# Behind Knee



## Warrior4Life (Jul 17, 2007)

I was rucking last week, and I felt behind my knee get really tight all of the sudden. Now directly behind the knee, on the back of my leg, is a horizontal swollen lump...After a few days the pain went away, but it stayed swollen, so ofcourse I continued to ruck, after the 1st mile the pain is back. It is still swollen, and I've been icing it but nothing. Any diagnosis would be helpful thanks.


----------



## LibraryLady (Jul 17, 2007)

Warrior4Life said:


> Any diagnosis would be helpful thanks.


 
The only diagnosis to trust is the one given by a doc, who's personally manipulated the joint.

Any diagnosis made from a textual description and delivered via the 'Net is not one on which I'd trust my future soldiering career.

Go see a doc!  ;)

LL


----------



## surgicalcric (Jul 17, 2007)

Warrior4Life said:


> ...Any diagnosis would be helpful thanks.



I could swear you were told somewhere else recently that the info you provided wasn't enough to diagnose whats wrong with your knee.  With that being said, there are several things which could be presenting themselves as the pain/inflammation in your knee.  None of them can simply be diagnosed over the internet with the limited amount of history you provided and without a physical assessment.

Now, go see your doc.  If he feels the need he will send you to an orthopod.
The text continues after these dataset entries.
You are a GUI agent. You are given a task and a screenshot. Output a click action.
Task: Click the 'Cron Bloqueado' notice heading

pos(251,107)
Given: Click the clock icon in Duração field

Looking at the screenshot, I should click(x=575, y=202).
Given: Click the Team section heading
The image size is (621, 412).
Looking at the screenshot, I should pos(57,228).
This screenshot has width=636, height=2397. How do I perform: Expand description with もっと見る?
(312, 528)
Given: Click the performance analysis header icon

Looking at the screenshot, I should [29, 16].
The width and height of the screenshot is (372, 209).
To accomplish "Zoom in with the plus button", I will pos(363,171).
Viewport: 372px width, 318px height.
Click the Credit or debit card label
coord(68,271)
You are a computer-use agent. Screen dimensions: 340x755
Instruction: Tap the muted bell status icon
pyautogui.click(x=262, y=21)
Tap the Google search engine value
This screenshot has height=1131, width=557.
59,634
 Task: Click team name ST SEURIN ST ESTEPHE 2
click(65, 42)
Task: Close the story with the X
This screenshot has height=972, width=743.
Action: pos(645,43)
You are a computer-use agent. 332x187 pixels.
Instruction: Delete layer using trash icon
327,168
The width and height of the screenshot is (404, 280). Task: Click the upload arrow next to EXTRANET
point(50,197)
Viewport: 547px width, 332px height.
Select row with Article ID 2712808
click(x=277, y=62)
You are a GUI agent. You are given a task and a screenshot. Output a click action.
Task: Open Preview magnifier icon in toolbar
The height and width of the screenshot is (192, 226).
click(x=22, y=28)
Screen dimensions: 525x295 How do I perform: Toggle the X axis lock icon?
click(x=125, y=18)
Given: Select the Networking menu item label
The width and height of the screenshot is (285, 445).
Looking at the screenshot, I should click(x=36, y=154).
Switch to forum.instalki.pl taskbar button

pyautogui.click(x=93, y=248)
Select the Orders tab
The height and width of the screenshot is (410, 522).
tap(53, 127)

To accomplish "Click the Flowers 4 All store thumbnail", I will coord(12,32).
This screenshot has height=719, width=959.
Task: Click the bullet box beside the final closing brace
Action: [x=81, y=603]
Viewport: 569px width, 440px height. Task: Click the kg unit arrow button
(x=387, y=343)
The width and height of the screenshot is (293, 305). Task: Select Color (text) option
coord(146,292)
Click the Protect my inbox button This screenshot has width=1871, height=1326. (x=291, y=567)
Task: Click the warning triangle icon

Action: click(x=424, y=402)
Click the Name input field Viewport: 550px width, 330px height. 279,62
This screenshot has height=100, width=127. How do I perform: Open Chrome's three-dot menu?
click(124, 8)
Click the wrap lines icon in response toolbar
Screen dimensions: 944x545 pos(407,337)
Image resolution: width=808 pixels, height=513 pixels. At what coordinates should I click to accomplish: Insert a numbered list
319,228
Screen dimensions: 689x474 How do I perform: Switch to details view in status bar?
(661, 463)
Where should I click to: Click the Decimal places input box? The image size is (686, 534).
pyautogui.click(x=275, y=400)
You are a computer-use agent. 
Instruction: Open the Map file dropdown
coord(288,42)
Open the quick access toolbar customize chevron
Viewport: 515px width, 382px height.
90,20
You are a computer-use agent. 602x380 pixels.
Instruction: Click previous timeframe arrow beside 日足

Damn hardheaded Rangers...  lol

Crip


----------



## DDSSDV (Jul 17, 2007)

Platellar tendon is irritated. Ice/heat w/ motrin and NO MORE rucking until lump is gone. See a Doc though. Better to be sure.


----------



## Boondocksaint375 (Jul 17, 2007)

Motrin, That is just what the medic will give him lol.


----------



## DDSSDV (Jul 17, 2007)

I know. Corpsman love that remedy as well.


----------



## surgicalcric (Jul 17, 2007)

DDSSDV said:


> Platellar tendon is irritated. Ice/heat w/ motrin and NO MORE rucking until lump is gone. See a Doc though. Better to be sure.



Sir,

Having seen several guys with Patellar tendonitis and having had it myself a couple times, I havent seen anyone with swelling to the posterior of the knee.  Not questioning your diagnosis, but just curious...

Crip


----------



## DDSSDV (Jul 17, 2007)

I did. BUT I hyper exteneded mine as well. The Doc said the swelling was from the bursa sac bursting. The Doc is the all knowing for sure. He gave me motrin, cold/heat no exercise. It sounds to me similar but could be anything really.

Gotta see the DOC.


----------



## Looon (Jul 17, 2007)

Vagasyl:)


----------



## 104TN (Jul 17, 2007)

lmfao


----------



## Ex3 (Jul 17, 2007)

I get swelling and tightness behind my knee (of course, I just had a joint replacement 3 months ago :doh:).  My surgeon and the PT told me it was the insertion point of my hamstring.  My hamstring and IT band are as tight at piano wire.  I've got to heat and stretch, stretch, stretch.  Unfortunately, I don't like to stretch - oh well!  

You need to see a doctor as others have said and stop with the rucking....do you have a pool available?  Swimming is great for the knees.


----------



## DDSSDV (Jul 17, 2007)

Ranger Luna said:


> Vagasyl:)





Price check on...Vagasil...


----------



## Warrior4Life (Jul 17, 2007)

yea,  hopefully the swelling and shit goes down so I can back to the ruckin and running..... thanks guys..


----------



## Polar Bear (Jul 17, 2007)

Question answered CLOSED


----------